Breast cancer radiotherapy and oesophagus radiation exposure: Is it a trivialized concern?
PO-2336
Abstract
Breast cancer radiotherapy and oesophagus radiation exposure: Is it a trivialized concern?
Authors: Zeineb Naimi1, Meriem El Bessi1, Meriem Bohli1, Raouia Ben Amor1, Awatef Hamdoun1, Rihab Haddad1, Lotfi Kochbati1
1Abderrahmen Mami Hospital, Radiation Oncology Department, Ariana, Tunisia
Show Affiliations
Hide Affiliations
Purpose or Objective
Breast cancer radiotherapy has been recently related to higher risk of subsequent oesophageal cancer in long-term survivors. The aim of this study was to assess radiation oesophagus exposure in modern hypofractionated 3D conformal breast cancer radiotherapy.
Material and Methods
Data of 436 women planned for adjuvant hypofractionated 3D conformal radiotherapy were evaluated. Patients were treated in the years 2019-2020. The prescription dose was 40 Gy delivered in 15 daily fractions of 2.67 Gy +/- an additional boost of 13.35 Gy to the tumor bed. Patients were treated with tangential fields +/- supraclavicular field. Oesophagus was contoured according to the RTOG guidelines. Dose volumes histograms were generated for all delineated structures. Mean and maximum doses, V5 Gy, V10 Gy and V20 Gy to oesophagus were assessed and analysed with regards to irradiated target volumes.
Results
The mean Dmean /Dmax to oesophagus was 2.6 Gy/20.57 Gy. The average V5 Gy, V10 Gy and V20 Gy were respectively 9.8%, 3.93%, 0.31%. Oesophagus exposure was strongly correlated to nodal radiotherapy with Pearson coefficient of 0.78 (p<0.01). For breast or chest wall radiotherapy, the mean Dmean/Dmax was 0.37 Gy/0.53 Gy, versus 9.3 Gy/26.7 Gy for radiotherapy including sub clavicular nodes.

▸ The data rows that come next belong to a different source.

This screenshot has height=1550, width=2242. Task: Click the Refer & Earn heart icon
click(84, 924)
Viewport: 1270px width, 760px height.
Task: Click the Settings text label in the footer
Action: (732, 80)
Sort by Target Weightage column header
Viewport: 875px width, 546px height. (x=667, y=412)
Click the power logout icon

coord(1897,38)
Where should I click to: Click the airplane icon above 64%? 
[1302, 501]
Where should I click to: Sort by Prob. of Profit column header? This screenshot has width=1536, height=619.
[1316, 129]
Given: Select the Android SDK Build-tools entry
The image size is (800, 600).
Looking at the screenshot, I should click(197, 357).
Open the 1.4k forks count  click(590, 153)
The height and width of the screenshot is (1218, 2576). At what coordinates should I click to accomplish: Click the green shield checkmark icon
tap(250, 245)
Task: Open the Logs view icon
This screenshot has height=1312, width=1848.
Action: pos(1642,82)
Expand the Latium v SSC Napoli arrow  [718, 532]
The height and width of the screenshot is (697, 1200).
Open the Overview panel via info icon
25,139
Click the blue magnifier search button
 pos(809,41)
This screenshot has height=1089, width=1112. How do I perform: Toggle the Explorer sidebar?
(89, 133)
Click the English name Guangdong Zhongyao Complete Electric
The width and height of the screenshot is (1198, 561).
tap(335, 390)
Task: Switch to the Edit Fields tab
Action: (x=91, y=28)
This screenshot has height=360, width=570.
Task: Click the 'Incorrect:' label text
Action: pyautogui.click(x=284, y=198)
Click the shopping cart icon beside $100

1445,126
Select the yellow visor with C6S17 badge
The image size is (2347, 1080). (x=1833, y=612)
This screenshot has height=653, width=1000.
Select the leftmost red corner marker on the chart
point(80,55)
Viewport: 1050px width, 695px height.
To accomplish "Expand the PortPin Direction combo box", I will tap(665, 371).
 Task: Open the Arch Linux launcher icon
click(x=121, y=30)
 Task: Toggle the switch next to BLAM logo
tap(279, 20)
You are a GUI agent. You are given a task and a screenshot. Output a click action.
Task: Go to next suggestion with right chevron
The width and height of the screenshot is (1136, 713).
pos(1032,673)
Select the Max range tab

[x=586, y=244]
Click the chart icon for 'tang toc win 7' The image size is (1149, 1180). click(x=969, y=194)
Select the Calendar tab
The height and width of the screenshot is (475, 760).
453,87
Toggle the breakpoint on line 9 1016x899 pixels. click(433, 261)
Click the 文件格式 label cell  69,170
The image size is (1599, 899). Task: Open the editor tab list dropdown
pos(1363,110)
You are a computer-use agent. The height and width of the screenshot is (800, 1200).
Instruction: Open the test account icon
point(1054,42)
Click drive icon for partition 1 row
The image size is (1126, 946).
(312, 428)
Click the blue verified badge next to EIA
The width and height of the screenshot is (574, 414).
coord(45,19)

The V10 Gy to oesophagus was > 35% for 67% of patients receiving sub-clavicular nodal irradiation. For radiotherapy including axillary lymph nodes, doses to oesophagus were substantially higher with average Dmean/Dmax of 10.2 Gy/29.4 Gy.
Conclusion
This study showed higher oesophagus exposure in radiotherapy including sub-clavicular nodes when compared to breast/chest wall radiotherapy alone. The mean Dmean oesophagus was 9.3 Gy in sub-clavicular nodal radiotherapy, which may increase threefold the risk of oesophageal cancer according to recent evidence. Therefore, oesophagus contouring and sparing should be routinely considered in nodal radiotherapy planning as it may substantially reduce the risk of radiation induced oesophageal cancer.